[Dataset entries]
================
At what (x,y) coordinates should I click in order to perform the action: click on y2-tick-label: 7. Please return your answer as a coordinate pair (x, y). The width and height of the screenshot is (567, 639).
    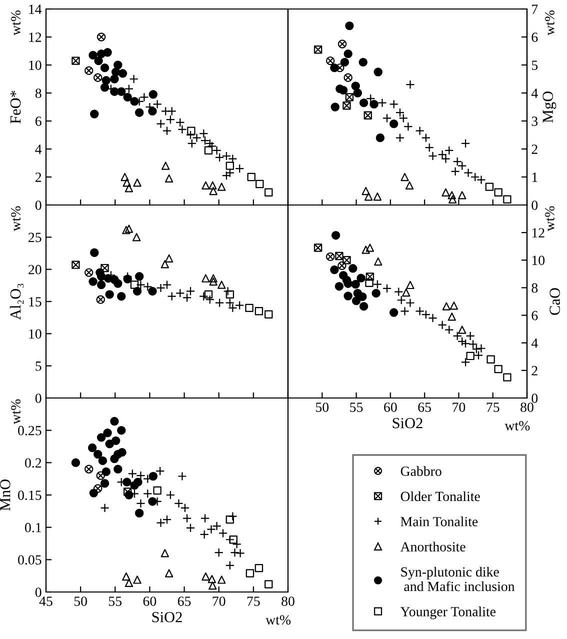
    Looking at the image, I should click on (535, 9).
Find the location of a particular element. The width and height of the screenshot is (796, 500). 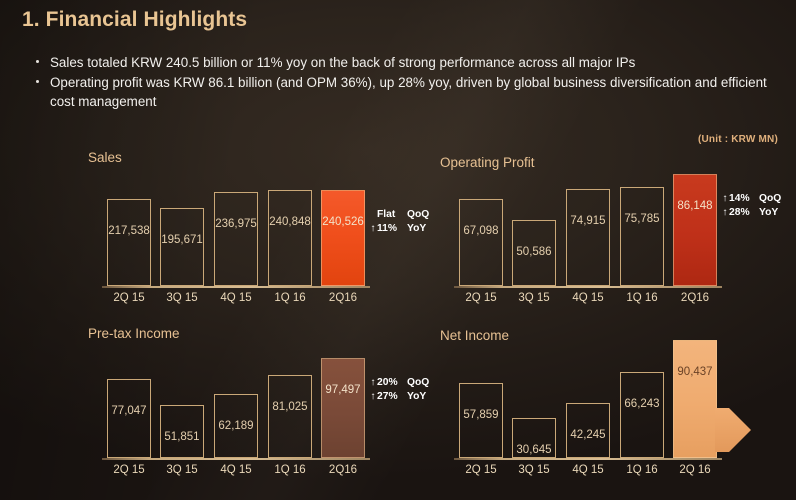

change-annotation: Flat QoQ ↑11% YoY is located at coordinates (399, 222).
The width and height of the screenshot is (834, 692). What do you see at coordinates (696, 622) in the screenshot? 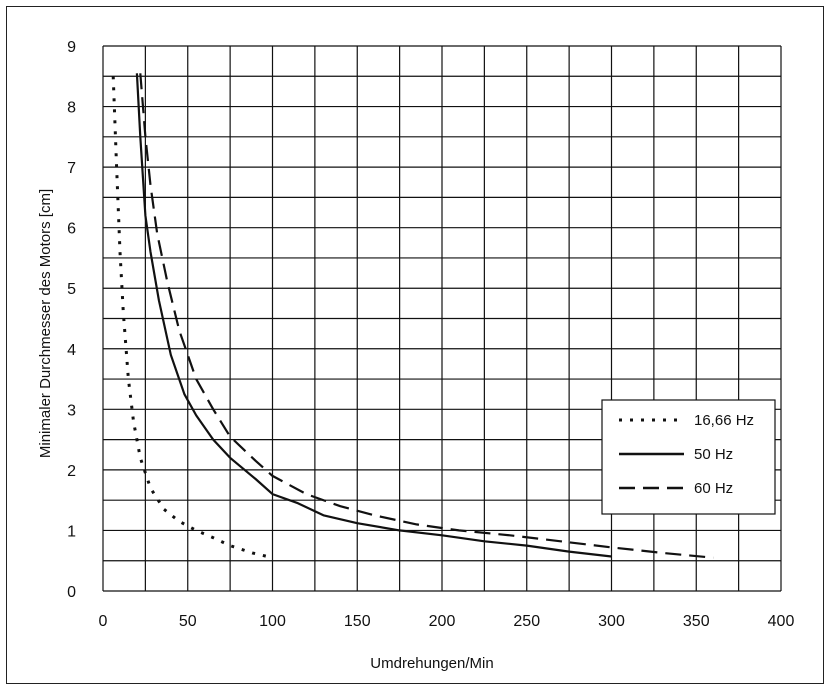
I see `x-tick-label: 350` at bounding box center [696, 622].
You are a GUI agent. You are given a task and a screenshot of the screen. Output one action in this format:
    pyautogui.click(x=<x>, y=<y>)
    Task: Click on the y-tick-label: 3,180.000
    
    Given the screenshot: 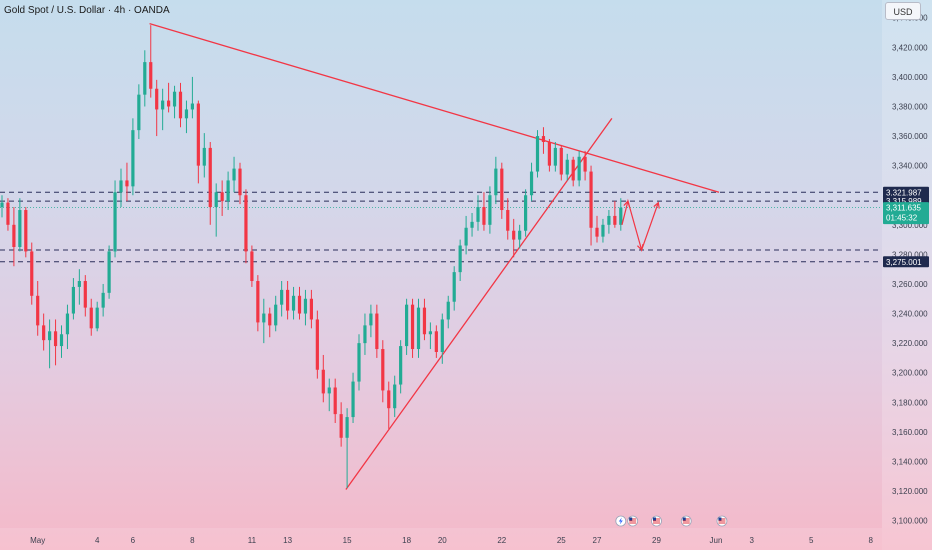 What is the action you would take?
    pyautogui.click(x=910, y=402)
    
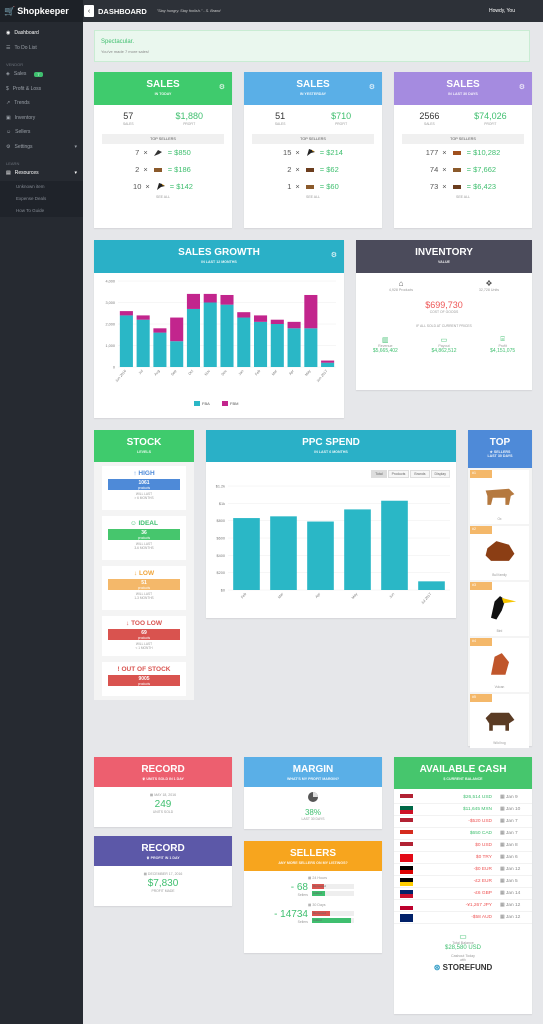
================
Output the material word for word from its first line through the line containing "center [696, 622].", including both ends. Omit the pictures.

### [TASK ANSWER]
At what (x,y) coordinates should I click in order to perform the action: click on y2-tick-label: 7. Please return your answer as a coordinate pair (x, y). The width and height of the screenshot is (567, 639).
    Looking at the image, I should click on (535, 9).
Find the location of a particular element. The width and height of the screenshot is (796, 500). 

change-annotation: Flat QoQ ↑11% YoY is located at coordinates (399, 222).
The width and height of the screenshot is (834, 692). What do you see at coordinates (696, 622) in the screenshot? 
I see `x-tick-label: 350` at bounding box center [696, 622].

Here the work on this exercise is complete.